## Excerpt
Lisa Gordon-Hagerty, the administrator of the National Nuclear Security Administration (NNSA), said Thursday she would give serious thought to remaining at her post, if President Trump wins a second term in office and wants her on the job.
“If the president so chooses to seek my advice and counsel, I would consider that seriously,” Gordon-Hagerty told reporters here Thursday during a breakfast hosted by the Defense Writers Group.
On whether she would serve as deputy secretary of energy, if Trump asked — Secretary of Energy Rick Perry is resigning in December and his deputy, Dan Brouillette, is in line for a promotion to the cabinet — Gordon-Hagerty demurred.
“I am honored to serve in the position that I have and I am honored to serve this administration and honored to serve the American people,” Gordon-Hagerty said. “I keep telling people, and I honestly believe it, I have the best job ever. And I am perfectly happy in the position that I’m in now.”
It was a rare on-the-record, question-and-answer appearance for the NNSA’s top official, who fielded, and deflected, questions from a small group of defense-industry journalists — and one writer with the Russian news agency, Tass.
Among other things, Gordon-Hagerty said the NNSA is looking at how to triage funding for key agency projects in 2020, if Congress passes yet another continuing resolution that stretches the government’s 2019 budget further into the fiscal year that began Oct. 1.
“We are already rebalancing our efforts,” Gordon-Hagerty said. “We’re looking at where we can move funding insofar as CRs [continuing resolutions] will allow us to do so. We’re working very closely with OMB [the White House Office of Management and Budget] and the administration to see what we can do to continue our important programs to modernize the infrastructure as well as the stockpile and our workforce initiatives.”

## Stored data

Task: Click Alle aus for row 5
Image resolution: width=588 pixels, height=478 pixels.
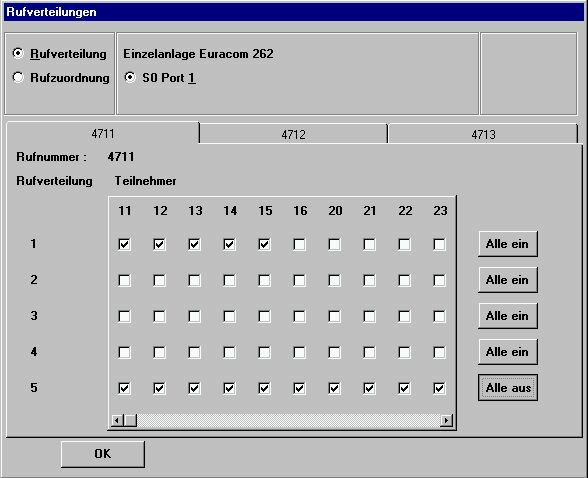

## Work instructions
**a.** Rewrite the paragraph of the NNSA article that begins "Among other things, Gordon-Hagerty said" in a single shorter sentence, keeping its main facts.
**b.** Please go on with the NNSA article, starting right after its last paragraph.
None of the data is needed here.

## Numbered responses
**a.** Gordon-Hagerty said the NNSA is weighing how to prioritize 2020 funding for key projects if Congress passes another continuing resolution extending the 2019 budget further into the fiscal year that began Oct. 1.

**b.**
The NNSA requested $16.5 billion for 2020 but is now dealing with a stopgap bill that keeps the agency funded month-to-month through Nov. 21 at the annualized rate of just over $15 billion. So far this year, partisan disagreement over President Trump’s proposed southern border wall has prevented full-year Defense and Energy spending bills from getting votes on the Senate floor. The House has already passed NNSA’s annual budget bill, though without some of the funding the agency sought for its Plutonium Sustainment account.
That account, key to on-time deployment of the next generation of nuclear-tipped, intercontinental ballistic missiles, is especially needy, under a continuing resolution. The NNSA wanted to nearly double the plutonium budget year-over-year to almost $715 million in 2020, leaving headquarters with a large hat to pass around if budgets are held to 2019 levels.
The requested funds would pay for design work on a new pit-casting plant in South Carolina which, in concert with planned upgrades to the Los Alamos National Laboratory, would allow the NNSA to make annually produce 80 fissile warhead cores called pits by 2030.
The brand new cores, which the NNSA says will be modified for safety but not military performance, will be for W87-1-style warheads: the business end of the planned Ground Based Strategic Deterrent missiles that will replace the 400-strong Minuteman III fleet of silo-based rockets beginning in 2030.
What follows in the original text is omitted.